Ray Lawrence’s eagerly awaited third film is a powerful drama that manages to intelligently capture Australia’s complex society without being condescending or simplistic. The film starts out something like a sequel to Wolf Creek, where again we have a ruthless killer stalking a helpless young woman in the middle of nowhere. But what follows is a complex tale of how we are all tethered to our past. Drowned but not forgotten is the original town of Jindabyne that had to make way for the Snowy Mountains scheme, and no matter how the characters try to conquer their past, it’s always there, threatening to drag them under.
In a strange (but not unwelcome move) for Australian cinema, the cast is headed by an Irishman and an American. Laura Linney (The Exorcism of Emily Rose) is brilliant as usual, but I’m concerned it won’t be long before I tire of the ‘downtrodden wife’ roles that invariably come her way. Gabriel Byrne (Assault on Precinct 13) is good also, though his character’s motivations are frustratingly ambiguous. It’s hard to sympathise with this man who seems to have no strong ideals, be they selfless or selfish. John Howard, Simon Stone and Stelios Yiakmis complete the quartet of men who go on a fishing trip together and end up dividing not only their families but also the entire town.
The cinematography is bold, incorporating techniques that are usually avoided. We’re treated to slow zooms and fades, and once one gets comfortable with this style they truly add to the film’s more ethereal qualities. Time and again I was reminded of Picnic at Hanging Rock when watching the dead grass and huge gums sway in the breeze.

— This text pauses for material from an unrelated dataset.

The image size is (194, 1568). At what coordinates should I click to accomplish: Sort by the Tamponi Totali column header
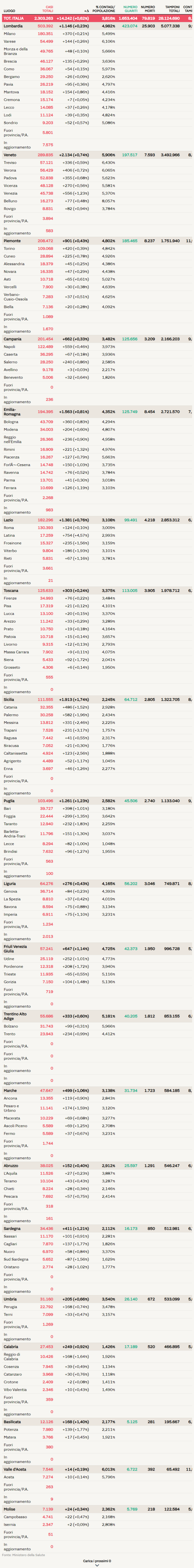pos(172,9)
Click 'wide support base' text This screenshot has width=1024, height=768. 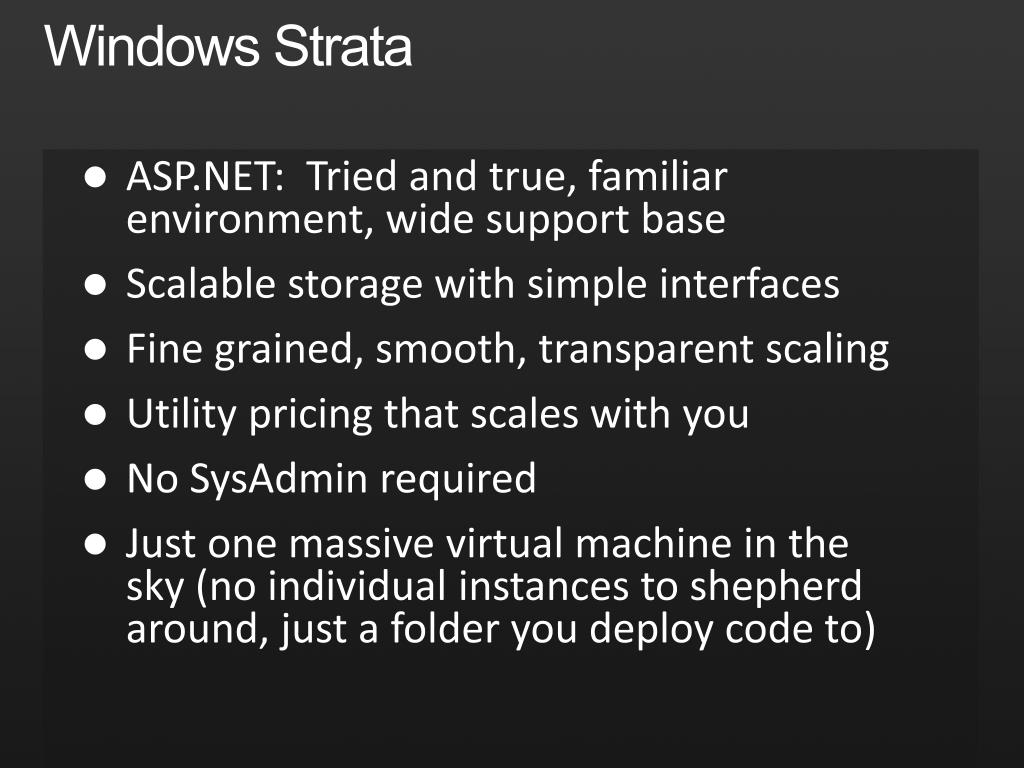click(x=556, y=220)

After such a build-up in the media, however, I was slightly disappointed. The central ambiguity is discouraging and there seemed to be several elements or moments that lead nowhere. The film also feels a little sluggish as it moves to the final act.
Overall Jindabyne is a powerful film that lingers once it’s over, it just failed to enthral me in quite the way I had hoped.
Review by Stuart Wilson, 5th August 2006
To non-Australian viewers, our recent screen output must be a little disconcerting, if not outright frightening. Wolf Creek, The Caterpillar Wish and now Jindabyne all describe our small country communities as rank with dark pasts and dangerous neighbours – these three alone involve a serial killer, a pedophile and another serial killer, and the ‘normal’ characters in these films are often damaged in another way. Even the abysmal A Man’s Gotta Do has its leading man a fisherman by day and standover man by night. Throw into the mix the ongoing conflict between Aboriginal and non-Aboriginal Australians, and in Jindabyne you have a town ready to explode.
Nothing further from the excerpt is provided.